福音書に記された主イエスと弟子たちとのやりとりには、「行間」を想像して読むとなかなか面白い場面があります。マルコ9章33節以下もその一つです。旅の途中で、主イエスが弟子たちに「途中で何を議論していたのか」と尋ねると、「彼らは黙って」しまいました。「誰がいちばん偉いかと議論していたから」です。「まずい、イエスさまに聴かれていたんだ…」と互いに顔を見合わせたことでしょう。バツの悪そうな弟子たちの顔が思い浮かぶようです。
主イエスは「いちばん先になりたい者は、すべての人に仕える者になりなさい」と言って一人の子どもを抱き上げ、「この子どもを受け入れる者は、わたしを受け入れ、わたしを遣わした方(神)を受け入れるのだ」と語りかけます。「この子どもを受け入れるって?」。男の弟子たちは、この意表を突く主イエスの不思議な問いかけに首をかしげ、再び顔を見合わせたことでしょう。
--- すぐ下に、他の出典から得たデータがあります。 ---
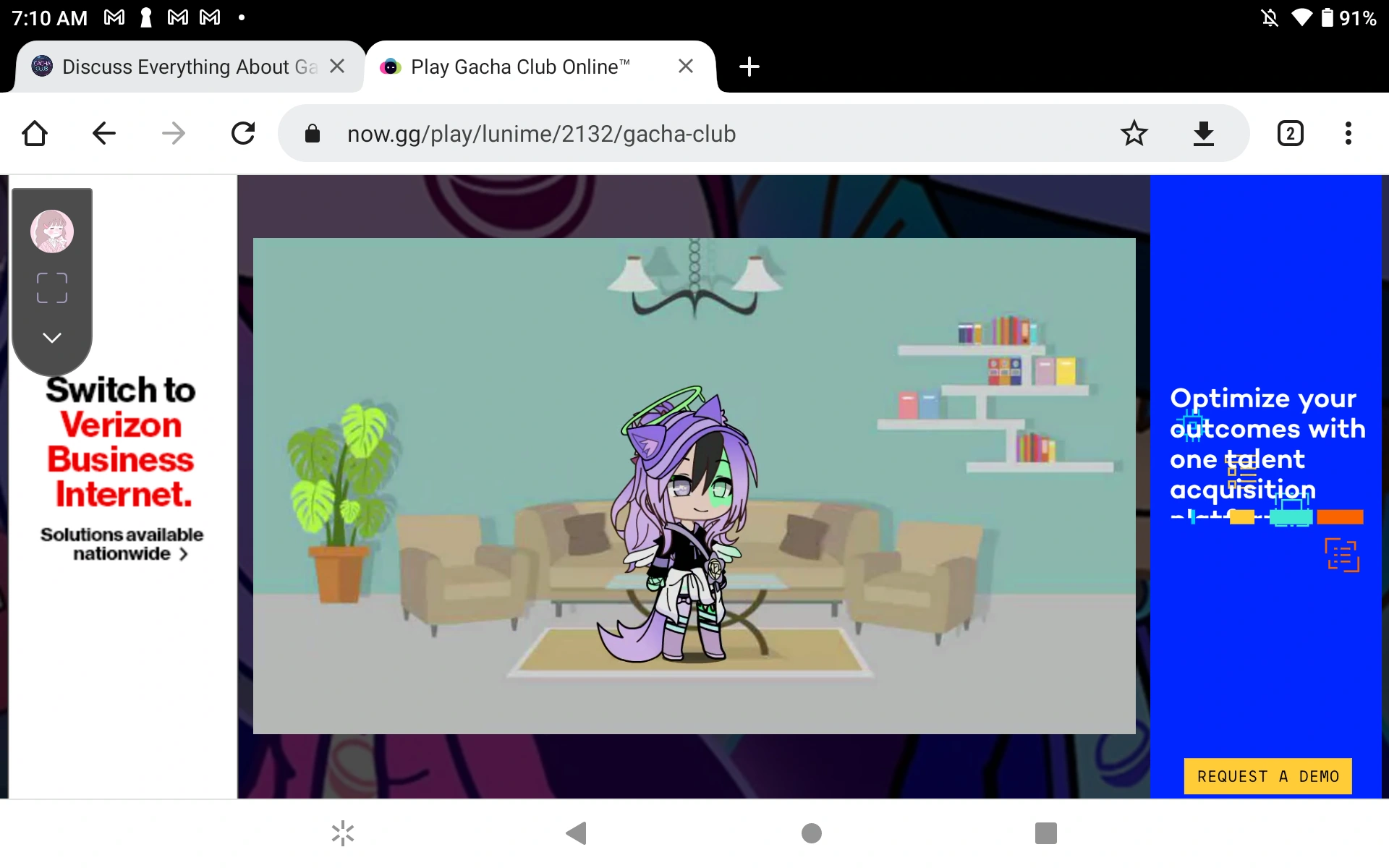Open a new browser tab
The height and width of the screenshot is (868, 1389).
tap(749, 67)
それにしても、主イエスに抱き上げられるような小さな子どもが、なぜこの大切な会話の場面に居合わせたのか。子どもが居るからには母親も居たはず。弟子たちと一緒に、子ども連れの女性たちも同席していたはずです。ところが聖書は彼女たちの存在について何も語っていない。当時は男性中心の価値観が今以上に強く、女性や子どもの存在は「数えられない」のが普通だったからです。ですから、いま、聖書を手にする者は、「そこに居たのに、居なかったように扱われている人たち」の存在がしっかり見えてくるように、「行間」を想像して読む感性が求められているのです。
「あなたには、その存在が見えているか」。
わたしたちは、主イエスが男の弟子たちの真ん中で小さな子どもを抱き上げ、問いかけられた意味を、どこまでまっすぐ受けとめられているでしょうか。